Monday 3 November 2008

India Looks To the Moon

The picture opposite was taken from the Chandrayaan-1 lunar probe launched last week by the Indian Space Research Organisation (ISRO), at a altitude of 70,000km.

From Times of India:
A week after its launch, Chandrayaan-1 is now more than halfway towards the Moon with the fourth orbit raising manoeuvre executed flawlessly at 7.38am on Wednesday. The mission lifted off at Sriharikota on October 22.

Isro's telemetry, tracking and command network (Istrac) director S K Shivakumar told TOI during the critical manoeuvre, that the spacecraft's 440 Newton liquid engine was fired for nearly three minutes resulting in the Moon-bound Chandrayaan-1 entering into a more elliptical orbit.

It's apogee (farthest point from Earth) lies at 2,67,000km, while the perigee (nearest point to Earth) is at 465km. Thus, Chandrayaan-1 spacecraft's present orbit extends more than half the way to the Moon, he said.

In this orbit, the spacecraft takes about six days to go round the Earth once. Shivakumar said the next firing will be on Monday which will further raise the spacecraft's altitude to 3,84,000km. The motor will be fired for 2.5 minutes. "This will be the last earthbound firing before the spacecraft enters the lunar orbit on November 8," he said.
India still hasn't initiated a manned space program - but that just puts them on the same effective level as the US at the moment, or near enough. The Shuttle (or Space Transportation System to give it it's formal name) is due for retirement soon - it's already passed its "use by" date - and the replacement Constellation program is looking more and more like a Death March project, that will be put out of its misery in the next Administration's second term. Or perhaps before, if the Democrats control congress. From PolitickerMA :
Frank, the chairman of the House Financial Services Committee, also said he would cut agricultural subsidies to wealthy farmers. Reducing the amount of money spent on sending humans into space would be another priority, Frank said. "Space exploration is very important and has great scientific and practical results, but sending human beings to Mars and back will cost hundreds of billions of dollars for very little scientific worth."
Who was it who said History repeats itself, the first time as Drama, the second time as Farce?

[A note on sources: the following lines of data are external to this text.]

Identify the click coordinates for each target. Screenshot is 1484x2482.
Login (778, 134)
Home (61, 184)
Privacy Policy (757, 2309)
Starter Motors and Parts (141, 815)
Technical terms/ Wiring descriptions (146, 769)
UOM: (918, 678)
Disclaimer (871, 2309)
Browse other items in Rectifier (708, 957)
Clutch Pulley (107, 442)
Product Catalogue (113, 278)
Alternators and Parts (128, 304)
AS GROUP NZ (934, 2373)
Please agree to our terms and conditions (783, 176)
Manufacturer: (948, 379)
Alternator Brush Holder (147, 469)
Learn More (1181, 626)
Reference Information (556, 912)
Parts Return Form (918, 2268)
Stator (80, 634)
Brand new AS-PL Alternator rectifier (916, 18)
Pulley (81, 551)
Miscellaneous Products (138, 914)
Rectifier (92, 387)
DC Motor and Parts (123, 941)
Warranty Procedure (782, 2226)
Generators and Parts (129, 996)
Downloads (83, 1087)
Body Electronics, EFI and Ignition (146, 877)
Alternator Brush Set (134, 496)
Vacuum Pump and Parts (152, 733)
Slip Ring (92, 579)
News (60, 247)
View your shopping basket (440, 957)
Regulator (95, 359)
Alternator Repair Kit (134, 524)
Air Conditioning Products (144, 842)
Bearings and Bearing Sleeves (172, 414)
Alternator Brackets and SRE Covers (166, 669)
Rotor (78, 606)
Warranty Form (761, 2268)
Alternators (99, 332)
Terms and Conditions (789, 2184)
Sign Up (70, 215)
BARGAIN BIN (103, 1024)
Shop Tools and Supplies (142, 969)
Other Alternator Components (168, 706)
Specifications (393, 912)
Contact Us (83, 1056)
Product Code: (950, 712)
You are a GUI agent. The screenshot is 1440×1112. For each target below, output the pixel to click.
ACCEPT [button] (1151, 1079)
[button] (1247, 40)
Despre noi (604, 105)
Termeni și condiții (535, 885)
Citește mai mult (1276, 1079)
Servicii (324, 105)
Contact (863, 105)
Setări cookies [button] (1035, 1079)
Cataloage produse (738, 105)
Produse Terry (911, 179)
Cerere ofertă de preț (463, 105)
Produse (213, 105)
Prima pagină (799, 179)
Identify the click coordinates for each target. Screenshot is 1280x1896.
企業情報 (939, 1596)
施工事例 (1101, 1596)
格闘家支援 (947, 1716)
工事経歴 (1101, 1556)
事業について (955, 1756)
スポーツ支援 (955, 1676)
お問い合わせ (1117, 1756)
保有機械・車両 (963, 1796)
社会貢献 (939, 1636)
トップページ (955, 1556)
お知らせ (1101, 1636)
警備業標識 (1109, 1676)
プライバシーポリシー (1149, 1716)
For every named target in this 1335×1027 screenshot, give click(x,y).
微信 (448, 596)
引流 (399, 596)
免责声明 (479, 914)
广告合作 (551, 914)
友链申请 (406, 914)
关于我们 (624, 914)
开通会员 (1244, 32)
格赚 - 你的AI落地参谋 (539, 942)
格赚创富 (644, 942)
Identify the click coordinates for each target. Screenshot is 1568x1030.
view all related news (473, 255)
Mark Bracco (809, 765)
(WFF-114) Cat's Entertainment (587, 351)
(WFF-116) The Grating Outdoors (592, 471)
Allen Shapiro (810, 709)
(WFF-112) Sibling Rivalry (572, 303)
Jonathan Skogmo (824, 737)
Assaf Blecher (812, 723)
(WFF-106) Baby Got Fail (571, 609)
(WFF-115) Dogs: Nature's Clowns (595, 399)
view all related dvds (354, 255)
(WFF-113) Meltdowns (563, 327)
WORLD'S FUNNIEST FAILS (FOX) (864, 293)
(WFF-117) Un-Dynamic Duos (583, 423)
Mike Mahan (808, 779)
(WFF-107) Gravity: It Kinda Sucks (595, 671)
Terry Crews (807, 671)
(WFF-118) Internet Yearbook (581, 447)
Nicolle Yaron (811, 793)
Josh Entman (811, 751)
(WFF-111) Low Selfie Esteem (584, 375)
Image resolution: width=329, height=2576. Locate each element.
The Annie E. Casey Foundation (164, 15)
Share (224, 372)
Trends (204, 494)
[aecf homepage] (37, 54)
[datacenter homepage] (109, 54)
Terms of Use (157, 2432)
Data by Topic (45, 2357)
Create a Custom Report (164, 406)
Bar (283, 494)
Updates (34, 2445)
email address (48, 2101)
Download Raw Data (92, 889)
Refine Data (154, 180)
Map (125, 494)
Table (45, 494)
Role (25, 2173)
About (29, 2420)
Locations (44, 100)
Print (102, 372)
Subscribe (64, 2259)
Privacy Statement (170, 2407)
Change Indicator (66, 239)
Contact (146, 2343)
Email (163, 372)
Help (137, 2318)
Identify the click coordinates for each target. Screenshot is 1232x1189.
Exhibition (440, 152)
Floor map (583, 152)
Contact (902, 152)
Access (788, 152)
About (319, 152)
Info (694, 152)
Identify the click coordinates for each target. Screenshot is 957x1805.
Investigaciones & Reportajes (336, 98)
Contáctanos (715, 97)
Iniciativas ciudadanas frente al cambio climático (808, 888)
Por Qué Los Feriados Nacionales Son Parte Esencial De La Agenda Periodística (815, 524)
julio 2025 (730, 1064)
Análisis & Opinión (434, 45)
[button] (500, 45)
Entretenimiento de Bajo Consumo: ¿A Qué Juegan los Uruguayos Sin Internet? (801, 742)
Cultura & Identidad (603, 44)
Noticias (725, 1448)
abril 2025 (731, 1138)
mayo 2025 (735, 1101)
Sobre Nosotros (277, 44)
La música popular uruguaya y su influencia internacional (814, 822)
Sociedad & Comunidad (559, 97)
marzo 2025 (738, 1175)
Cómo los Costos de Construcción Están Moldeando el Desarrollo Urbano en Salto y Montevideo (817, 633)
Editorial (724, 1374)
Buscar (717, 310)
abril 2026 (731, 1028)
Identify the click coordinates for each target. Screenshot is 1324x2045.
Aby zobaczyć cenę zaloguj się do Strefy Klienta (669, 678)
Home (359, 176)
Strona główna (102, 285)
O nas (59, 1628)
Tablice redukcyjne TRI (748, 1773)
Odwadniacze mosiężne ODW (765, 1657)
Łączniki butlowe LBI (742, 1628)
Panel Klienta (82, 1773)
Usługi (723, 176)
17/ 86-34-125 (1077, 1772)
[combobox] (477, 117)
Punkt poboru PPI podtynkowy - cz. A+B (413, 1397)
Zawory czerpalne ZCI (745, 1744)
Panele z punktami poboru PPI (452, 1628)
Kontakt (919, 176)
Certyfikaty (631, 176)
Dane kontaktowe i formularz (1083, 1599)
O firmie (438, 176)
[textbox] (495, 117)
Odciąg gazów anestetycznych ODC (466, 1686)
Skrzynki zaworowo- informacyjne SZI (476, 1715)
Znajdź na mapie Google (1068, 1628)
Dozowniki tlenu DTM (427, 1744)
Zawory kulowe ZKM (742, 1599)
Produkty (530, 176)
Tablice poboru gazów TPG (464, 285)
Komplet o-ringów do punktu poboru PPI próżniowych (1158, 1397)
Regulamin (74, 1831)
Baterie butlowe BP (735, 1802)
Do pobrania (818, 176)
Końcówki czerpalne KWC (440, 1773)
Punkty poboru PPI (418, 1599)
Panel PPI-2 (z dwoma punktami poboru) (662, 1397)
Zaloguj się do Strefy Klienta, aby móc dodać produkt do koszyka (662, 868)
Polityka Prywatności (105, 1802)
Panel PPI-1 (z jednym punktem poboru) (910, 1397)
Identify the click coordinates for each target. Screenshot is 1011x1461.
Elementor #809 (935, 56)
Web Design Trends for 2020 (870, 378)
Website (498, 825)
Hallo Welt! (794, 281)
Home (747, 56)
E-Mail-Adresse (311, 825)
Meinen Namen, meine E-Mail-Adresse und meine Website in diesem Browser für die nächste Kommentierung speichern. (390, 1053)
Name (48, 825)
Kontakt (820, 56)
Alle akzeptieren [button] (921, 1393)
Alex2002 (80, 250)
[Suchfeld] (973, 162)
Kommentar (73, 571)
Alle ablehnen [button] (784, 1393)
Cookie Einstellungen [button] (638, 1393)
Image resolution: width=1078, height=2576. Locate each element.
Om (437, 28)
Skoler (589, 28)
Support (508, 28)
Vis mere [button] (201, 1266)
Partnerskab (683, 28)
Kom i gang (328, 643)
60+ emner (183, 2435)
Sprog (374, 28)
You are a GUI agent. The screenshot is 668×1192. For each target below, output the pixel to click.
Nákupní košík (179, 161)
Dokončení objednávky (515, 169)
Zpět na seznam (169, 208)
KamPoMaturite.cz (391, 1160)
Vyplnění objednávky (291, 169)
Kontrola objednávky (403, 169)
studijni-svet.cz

This mission doesn't put India on the same level as the US, or even Europe. More like Japan. However, if the US manned space program has to be re-started around 2017, it means that the language spoken in the first permanent lunar base will be Mandarin. And it's not that unlikely that one of the languages on the second one will be Hindi.

1 comment:

Anonymous said...

The way that you are phrasing it here and in other articles, Zoe, is making me think of the colonial period here on earth. Is this what you are intending?